◆ **DER TEXT**:
Online attackieren sie weisse Teilnehmerinnen und Teilnehmer, die Teil eines linken Bündnisses sein sollen. Der Grund: Diese würden strukturellen Rassismus betreiben. Passiert sein soll das «zuletzt an der Black-Lives-Matter-Demo, wo sie versuchten, vorne zu laufen, Parolen anzureissen und damit die Demo zu vereinnahmen», heisst es in einem Beitrag.
Streit um Black-Power-Logo
Eine Auseinandersetzung mit strukturellem Rassismus sei seither nicht wahrnehmbar. Im Gegenteil: Laut der Gruppe Linke People of Colour wird von linken Organisationen weiter Rassismus betrieben – etwa bei der Organisation des Anti-Kapitalismus-Aktionstags. Dieser findet am kommenden Samstag unter dem Motto «Wir tragen eure Krise nicht!» statt, unter anderem in der Stadt Zürich (siehe Box unten).
Die Black-Lives-Matter-Bewegung, die Migrantifa und andere People-of-Colour-Organisationen seien nicht Teil des Bündnisses, die den Aktionstag organisierten und durchführten. «Sie wurden gemäss momentanem Wissensstand auch nicht angefragt», schreiben die Betroffenen.

◆ **AUSZUG DATENSÄTZE**:
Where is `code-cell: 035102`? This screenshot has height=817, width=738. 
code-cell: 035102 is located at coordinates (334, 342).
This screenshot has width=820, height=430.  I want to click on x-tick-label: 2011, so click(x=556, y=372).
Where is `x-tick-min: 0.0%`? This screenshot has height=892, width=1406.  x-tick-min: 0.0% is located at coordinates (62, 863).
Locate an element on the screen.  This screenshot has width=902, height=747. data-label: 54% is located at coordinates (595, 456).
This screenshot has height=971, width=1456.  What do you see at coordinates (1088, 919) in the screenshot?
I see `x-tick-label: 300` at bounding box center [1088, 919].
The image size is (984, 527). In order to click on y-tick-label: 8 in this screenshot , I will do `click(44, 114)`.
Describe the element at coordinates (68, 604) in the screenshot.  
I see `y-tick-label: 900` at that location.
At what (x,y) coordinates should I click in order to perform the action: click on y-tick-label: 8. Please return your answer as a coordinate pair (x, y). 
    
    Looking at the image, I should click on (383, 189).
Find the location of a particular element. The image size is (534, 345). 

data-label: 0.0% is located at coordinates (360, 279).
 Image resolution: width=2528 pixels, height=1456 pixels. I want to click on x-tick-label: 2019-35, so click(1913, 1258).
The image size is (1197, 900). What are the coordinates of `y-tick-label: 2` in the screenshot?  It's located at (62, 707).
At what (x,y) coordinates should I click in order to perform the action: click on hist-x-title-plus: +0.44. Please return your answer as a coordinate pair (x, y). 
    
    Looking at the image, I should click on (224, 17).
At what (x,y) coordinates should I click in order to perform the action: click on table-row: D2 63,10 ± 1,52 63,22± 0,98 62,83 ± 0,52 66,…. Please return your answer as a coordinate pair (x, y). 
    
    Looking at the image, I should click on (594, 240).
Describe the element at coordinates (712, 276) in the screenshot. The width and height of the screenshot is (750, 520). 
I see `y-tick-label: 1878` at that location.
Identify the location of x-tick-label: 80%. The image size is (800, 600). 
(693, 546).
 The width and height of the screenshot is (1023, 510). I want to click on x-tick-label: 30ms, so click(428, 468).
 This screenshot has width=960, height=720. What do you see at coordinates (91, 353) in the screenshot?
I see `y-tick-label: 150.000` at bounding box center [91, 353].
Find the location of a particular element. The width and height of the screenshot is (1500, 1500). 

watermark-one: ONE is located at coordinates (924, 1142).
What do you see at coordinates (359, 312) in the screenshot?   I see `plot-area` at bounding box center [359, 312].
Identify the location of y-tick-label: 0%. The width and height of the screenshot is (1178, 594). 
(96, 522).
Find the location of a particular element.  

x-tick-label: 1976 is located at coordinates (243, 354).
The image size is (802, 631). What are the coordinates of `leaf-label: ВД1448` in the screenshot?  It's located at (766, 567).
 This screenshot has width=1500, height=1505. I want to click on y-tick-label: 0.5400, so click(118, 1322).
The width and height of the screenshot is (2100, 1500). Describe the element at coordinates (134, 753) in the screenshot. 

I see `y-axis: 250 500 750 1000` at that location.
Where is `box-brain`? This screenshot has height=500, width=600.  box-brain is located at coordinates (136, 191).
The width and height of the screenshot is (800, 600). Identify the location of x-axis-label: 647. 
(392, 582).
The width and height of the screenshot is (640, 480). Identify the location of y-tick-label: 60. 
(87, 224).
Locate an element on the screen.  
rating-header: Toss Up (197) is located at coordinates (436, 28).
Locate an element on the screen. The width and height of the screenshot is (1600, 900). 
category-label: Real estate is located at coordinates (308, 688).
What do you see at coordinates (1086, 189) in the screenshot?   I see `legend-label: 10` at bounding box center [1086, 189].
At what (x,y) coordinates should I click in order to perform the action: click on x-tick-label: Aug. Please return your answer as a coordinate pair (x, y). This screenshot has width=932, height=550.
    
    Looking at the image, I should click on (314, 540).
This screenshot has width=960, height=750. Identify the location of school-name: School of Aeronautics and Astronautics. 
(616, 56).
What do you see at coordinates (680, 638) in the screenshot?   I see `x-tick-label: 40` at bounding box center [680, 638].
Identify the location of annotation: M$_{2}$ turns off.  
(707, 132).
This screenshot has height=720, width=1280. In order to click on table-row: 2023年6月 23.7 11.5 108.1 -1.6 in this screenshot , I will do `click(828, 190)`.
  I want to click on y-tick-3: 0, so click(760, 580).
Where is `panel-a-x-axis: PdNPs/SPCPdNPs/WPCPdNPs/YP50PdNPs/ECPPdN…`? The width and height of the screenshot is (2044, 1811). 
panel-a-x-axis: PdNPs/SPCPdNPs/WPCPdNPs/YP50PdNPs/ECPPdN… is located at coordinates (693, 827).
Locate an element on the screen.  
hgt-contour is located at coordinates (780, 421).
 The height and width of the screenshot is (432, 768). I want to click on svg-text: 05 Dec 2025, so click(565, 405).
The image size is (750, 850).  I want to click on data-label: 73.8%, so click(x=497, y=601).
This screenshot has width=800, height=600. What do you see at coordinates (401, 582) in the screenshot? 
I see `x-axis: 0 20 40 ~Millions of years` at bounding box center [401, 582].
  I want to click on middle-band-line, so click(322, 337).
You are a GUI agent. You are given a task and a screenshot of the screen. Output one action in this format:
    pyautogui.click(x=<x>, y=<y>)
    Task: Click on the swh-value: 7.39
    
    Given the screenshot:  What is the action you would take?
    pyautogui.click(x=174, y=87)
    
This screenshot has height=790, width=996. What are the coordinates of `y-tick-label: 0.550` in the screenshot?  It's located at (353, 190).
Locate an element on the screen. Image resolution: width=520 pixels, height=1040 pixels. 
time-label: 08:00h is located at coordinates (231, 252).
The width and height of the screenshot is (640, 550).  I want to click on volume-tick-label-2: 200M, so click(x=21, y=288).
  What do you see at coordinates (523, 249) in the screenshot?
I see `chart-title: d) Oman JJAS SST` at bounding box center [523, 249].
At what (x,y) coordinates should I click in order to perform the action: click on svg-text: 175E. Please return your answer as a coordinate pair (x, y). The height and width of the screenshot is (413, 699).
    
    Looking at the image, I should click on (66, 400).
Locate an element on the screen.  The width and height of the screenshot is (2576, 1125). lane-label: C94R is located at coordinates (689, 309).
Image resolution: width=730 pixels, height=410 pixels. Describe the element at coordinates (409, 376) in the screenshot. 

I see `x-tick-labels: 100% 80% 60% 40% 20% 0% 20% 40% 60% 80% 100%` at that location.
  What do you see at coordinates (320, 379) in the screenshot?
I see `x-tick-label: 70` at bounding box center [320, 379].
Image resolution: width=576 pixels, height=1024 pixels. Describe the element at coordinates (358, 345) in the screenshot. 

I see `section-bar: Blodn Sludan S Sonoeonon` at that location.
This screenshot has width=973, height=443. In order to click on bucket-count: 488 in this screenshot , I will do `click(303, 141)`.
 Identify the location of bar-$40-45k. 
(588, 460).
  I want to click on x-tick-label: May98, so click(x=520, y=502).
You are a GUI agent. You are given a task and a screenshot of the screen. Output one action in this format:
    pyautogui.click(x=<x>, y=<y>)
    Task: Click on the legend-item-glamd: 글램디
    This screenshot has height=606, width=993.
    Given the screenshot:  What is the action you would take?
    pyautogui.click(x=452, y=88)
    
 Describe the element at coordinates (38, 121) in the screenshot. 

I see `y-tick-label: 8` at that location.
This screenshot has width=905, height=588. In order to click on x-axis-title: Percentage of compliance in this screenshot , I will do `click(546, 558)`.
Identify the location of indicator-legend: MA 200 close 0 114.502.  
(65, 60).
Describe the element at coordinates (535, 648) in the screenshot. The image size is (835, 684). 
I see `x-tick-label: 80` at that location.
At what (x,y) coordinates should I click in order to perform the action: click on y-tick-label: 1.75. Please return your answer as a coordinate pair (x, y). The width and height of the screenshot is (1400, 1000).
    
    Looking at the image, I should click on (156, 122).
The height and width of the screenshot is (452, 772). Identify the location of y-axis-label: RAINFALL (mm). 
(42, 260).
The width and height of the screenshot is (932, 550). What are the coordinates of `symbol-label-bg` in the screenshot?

◆ **DIE AUFGABE**:
Schreib aus dem Text über Rassismusvorwürfe gegen linke Bündnisse die Stelle genau ab, beginnend mit „Die Black-Lives-Matter-Bewegung, die“ und weiter bis einschließlich „schreiben die Betroffenen.“. Die Datensätze sind eigenes Material und gehören nicht zum Text.

◆ **DIE LÖSUNG**:
Die Black-Lives-Matter-Bewegung, die Migrantifa und andere People-of-Colour-Organisationen seien nicht Teil des Bündnisses, die den Aktionstag organisierten und durchführten. «Sie wurden gemäss momentanem Wissensstand auch nicht angefragt», schreiben die Betroffenen.